— DIRECTIONS —
1. Say whether each statement agrees with the news piece about the 14-year-old mother: (a) the baby was one month old when the conversation took place; (b) the girl said she was angry with her mother; (c) the conversation took place at a school. For each, answer yes or no and quote the deciding words from the piece.
2. Continue the news piece about the 14-year-old mother from its last sentence.

— PAGE EXTRACT —
□ □ □ □ □ □ □

Raped by stepfather, 14-yr-old mom determined to raise child

She held her baby awkwardly as she tenderly looked into the child’s bright eyes.

“I love she and I can’t give she away,” she said, as she continued to look at the one-month-old infant.

Under any other circumstances, I would have nodded my head eagerly in agreement but I could only look at her sadly and attempt to hide my tears.

She is 14 years old and the man who had raped her repeatedly, committed suicide days after she revealed his horrific acts. I spoke to her at the Child Care and Protection Agency office and it was one of the most difficult conversations I have ever had; this piece was just as hard to write. While I am aware that girls are being raped my conversation with her left me numb for quite some time.

“Some nights I don’t get to sleep good because I have to get up in the night and nurse she. But me foster mother does help me,” she said, breaking the silence.

I asked her, maybe insensitively, if she thought about allowing the baby girl to be adopted.

“No I don’t want that because I love she and I don’t want to give she away. I don’t want what happen to me happen to she,” she said after a pause.

I wanted to tell her that she was hardly in a position to take care of her baby girl, but said nothing.

“I does get help, you know. My foster mother does help me so is not me alone,” she said as if reading my mind. “But I want to go back to school and get an education and become a good person,” she continued.

I felt it was my duty to inform her that she was not a bad person and she smiled. It was only one of the many smiles she shared during the conversation; I couldn’t smile back at her.

I asked her about her mother.

“I miss my mother. She does come by my foster mother and help take care of the baby in the day and go back home,” she answered.

I asked if she was angry with her mother.

“No, I don’t feel angry with her I love my mother. I don’t feel it is her who mek this happen to me,” she said.

I knew the answer to this question but I still asked, ‘How did you get pregnant?’ and before she answered she gave me another of those smiles.

“I get rape,” she said simply. “My stepfather rape me and then he kill he self,” she continued.

□ □ □ □ □ □ □

— PROVIDED MATERIAL —

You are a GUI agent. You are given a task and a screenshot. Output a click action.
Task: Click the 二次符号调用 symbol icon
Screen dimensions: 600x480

□ □ □ □ □ □ □

— ACTIVITY ANSWERS —
1.
(a) Yes: "the one-month-old infant"
(b) No: "No, I don’t feel angry with her I love my mother."
(c) No: "I spoke to her at the Child Care and Protection Agency office"

2.
“The first time it happen me mother was in a next bedroom and me and me brother was in a room on a top and bottom bunk. Me went on de bottom and he come in and tell me not to say anything and he tek off me clothes and he rape me. He tell me don’t tell me mother and I been frighten so I never tell she and then he start doing it again and again,” she said.

This time she did not smile, but she did not cry either. Instead she clutched the baby a little tighter.

I asked her if she hated the man.

“Sometimes. I use to hate him, but he then he use to treat we nice. He use to carry we out and so and treat we nice,” she said.

I asked how the authorities found out about the rape.

“Is a day at school, we had assembly and a teacher call me and carry me to the office with the headmistress and dem ask me who interfering with me and I start cry. But a tell them is me stepfather. They ask because me skirt deh get tight and me belly been showing, me skirt couldn’t button up anymore,” she said.

“They call in the welfare people and me mother and dem bring me to this office and I talk about wha happen,” she continued.

I asked what her mother said when she heard.

“She didn’t say nothing really,” she responded. “She just say how me big sister in America say how she guh tek care of me and de baby and how she didn’t know he [the rapist] woulda do something like duh.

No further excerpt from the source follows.